La liberté d'expression s'inscrit dans un processus de communication au sein duquel existe « une certaine dose de dissuasion, d'autocensure », et qui voit « le triomphe de certaines idées sur d'autres qui deviennent difficilement exprimables. » (12) Il faut donc que les protagonistes de la discussion admettent ce préalable, celui d'être contredit. Mais des condamnations judiciaires peuvent être légitimes quand on s'en prend à la totalité d'un groupe et qu'on assimile par exemple les musulmans à des terroristes. En effet, les tribunaux condamnent des expressions contenant un appel ou une exhortation à la haine, la violence ou la discrimination et il s'agit donc de voir si les formulations litigieuses peuvent être interprétées par l'auditeur dans ce sens. Cela peut être subtil par exemple quand Pierre Péan pointe « la culture du mensonge et de la dissimulation chez les Tutsi », même outrancier ce propos ne peut faire l'objet d'une condamnation car il ne contient aucun appel à la discrimination, à la haine ou à la violence (rendu du tribunal de 2011). Pourtant, lorsque trois policiers effectuèrent des saluts nazis en hurlant à Hitler et White Power dans un café, il furent condamnés car la Cour estima que ces propos tendaient à susciter un sentiment de rejet, de haine ou de violence, exprimaient des idées, racistes, même s'ils n'invitaient pas directement à la violence.

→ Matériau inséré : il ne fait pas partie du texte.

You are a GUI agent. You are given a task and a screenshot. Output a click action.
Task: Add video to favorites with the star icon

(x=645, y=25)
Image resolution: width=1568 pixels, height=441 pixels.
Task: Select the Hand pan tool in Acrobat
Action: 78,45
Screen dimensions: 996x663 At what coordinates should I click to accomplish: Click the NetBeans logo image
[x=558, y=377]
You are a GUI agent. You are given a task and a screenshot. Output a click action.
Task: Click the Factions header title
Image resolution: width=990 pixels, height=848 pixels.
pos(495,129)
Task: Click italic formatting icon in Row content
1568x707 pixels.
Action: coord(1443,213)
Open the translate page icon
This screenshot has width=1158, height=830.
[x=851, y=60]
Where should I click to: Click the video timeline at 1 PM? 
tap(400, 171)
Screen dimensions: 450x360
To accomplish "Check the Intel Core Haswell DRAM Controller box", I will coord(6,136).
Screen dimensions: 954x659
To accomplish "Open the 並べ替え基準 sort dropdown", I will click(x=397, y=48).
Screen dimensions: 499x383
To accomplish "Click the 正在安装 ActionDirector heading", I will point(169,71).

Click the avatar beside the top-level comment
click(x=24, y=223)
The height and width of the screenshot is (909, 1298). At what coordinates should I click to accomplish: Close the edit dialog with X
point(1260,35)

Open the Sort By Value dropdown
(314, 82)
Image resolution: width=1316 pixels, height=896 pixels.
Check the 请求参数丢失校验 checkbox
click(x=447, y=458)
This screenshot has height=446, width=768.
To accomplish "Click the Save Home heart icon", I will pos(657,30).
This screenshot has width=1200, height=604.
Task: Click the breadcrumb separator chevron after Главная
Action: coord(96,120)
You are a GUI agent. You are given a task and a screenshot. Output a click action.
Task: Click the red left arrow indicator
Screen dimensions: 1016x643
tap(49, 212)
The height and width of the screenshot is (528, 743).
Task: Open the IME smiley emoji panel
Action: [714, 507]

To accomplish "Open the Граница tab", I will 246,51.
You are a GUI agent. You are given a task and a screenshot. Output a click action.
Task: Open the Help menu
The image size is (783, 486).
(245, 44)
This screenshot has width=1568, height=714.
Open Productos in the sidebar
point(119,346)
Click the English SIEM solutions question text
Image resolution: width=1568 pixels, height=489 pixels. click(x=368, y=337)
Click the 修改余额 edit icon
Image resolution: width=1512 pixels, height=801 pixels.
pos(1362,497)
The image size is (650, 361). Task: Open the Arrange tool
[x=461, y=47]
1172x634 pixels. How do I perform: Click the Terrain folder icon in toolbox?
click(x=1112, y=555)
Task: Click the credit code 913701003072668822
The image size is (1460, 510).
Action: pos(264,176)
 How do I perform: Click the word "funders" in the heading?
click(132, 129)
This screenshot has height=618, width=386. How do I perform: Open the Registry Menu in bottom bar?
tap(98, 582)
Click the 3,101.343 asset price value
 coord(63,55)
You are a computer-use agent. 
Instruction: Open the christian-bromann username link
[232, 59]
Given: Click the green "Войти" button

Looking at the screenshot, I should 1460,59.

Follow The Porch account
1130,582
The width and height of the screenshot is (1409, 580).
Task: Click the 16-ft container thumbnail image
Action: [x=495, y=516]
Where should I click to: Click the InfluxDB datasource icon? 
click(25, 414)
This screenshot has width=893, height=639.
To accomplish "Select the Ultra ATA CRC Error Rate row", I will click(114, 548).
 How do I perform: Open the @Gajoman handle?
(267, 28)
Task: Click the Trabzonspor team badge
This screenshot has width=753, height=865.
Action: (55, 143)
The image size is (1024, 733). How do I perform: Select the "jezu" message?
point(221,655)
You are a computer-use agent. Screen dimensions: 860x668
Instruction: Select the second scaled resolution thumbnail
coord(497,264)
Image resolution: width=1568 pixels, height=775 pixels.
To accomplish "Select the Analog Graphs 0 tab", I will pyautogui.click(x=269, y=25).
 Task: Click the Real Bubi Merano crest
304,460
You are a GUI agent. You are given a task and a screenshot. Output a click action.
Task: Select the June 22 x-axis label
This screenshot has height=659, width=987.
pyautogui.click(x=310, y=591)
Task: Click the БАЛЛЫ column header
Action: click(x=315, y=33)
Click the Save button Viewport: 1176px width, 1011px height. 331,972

Cette conception est une conception européenne qui n'est pas partagée par la vision des États-Unis qui assure le libre marché des idées, stipulant qu'il est préférable de laisser toutes les idées en compétition, plutôt que de faire confiance aux pouvoirs publics pour distinguer le vrai du faux, le bon du mauvais. La cour européenne dit en effet que dans les sociétés démocratiques, on peut juger nécessaire de sanctionner, voir de prévenir toutes les formes d'expression qui propagent, encourage, promeuvent, ou justifient la haine fondée sur l'intolérance. Elle défend aussi une vérité factuelle, car comme le souligne la cour constitutionnelle allemande, « une information inexacte n'est pas, du point de vue de la liberté, d'expression un bien digne de protection, car elle ne peut pas servir la tâche, posée comme condition par le droit constitutionnel de la formation pertinente d'opinions. » (cité page 50)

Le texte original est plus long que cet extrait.